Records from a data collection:
════════════════════
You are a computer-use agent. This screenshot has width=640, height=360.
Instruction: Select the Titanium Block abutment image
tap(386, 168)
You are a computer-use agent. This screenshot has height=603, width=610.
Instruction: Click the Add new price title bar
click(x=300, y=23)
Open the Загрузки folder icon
════════════════════
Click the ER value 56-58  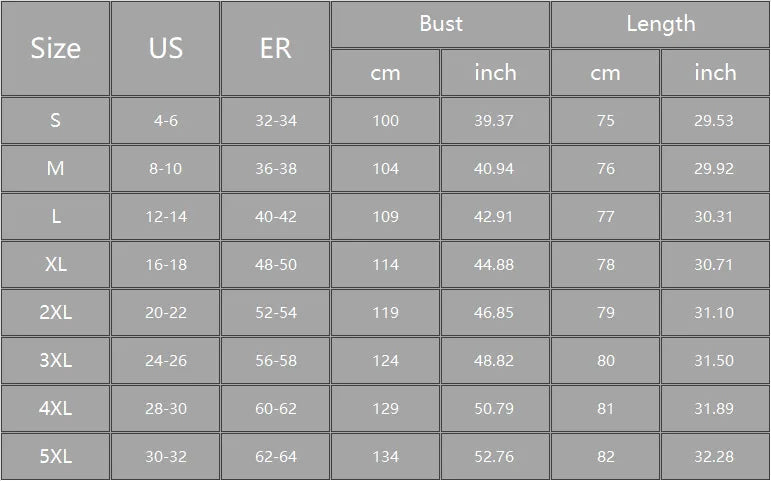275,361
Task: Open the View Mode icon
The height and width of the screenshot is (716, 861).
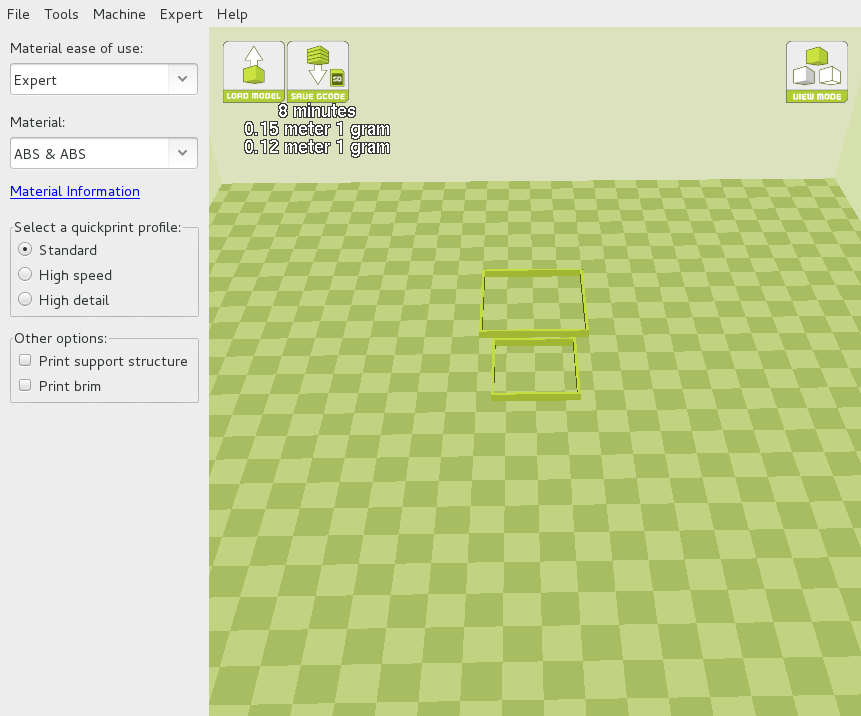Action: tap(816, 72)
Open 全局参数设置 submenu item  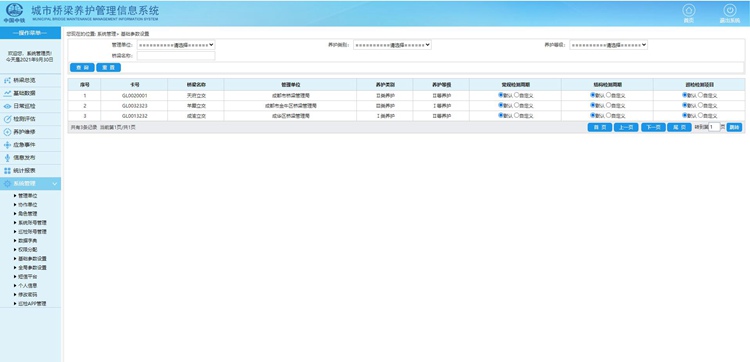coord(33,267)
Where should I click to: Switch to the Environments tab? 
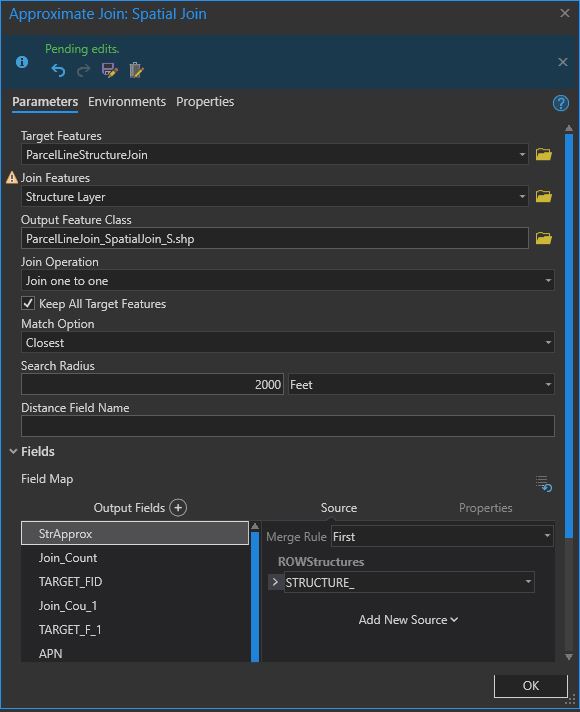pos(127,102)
════════════════════
= PROBLEM DESCRIPTION =
Give back, exactly as written, the stretch from the line with "has width=640, height=360." through the line with "Open the Загрузки folder icon", and no other lines from the records above.

= EXERCISE RESULT =
You are a computer-use agent. This screenshot has width=640, height=360.
Instruction: Select the Titanium Block abutment image
tap(386, 168)
You are a computer-use agent. This screenshot has height=603, width=610.
Instruction: Click the Add new price title bar
click(x=300, y=23)
Open the Загрузки folder icon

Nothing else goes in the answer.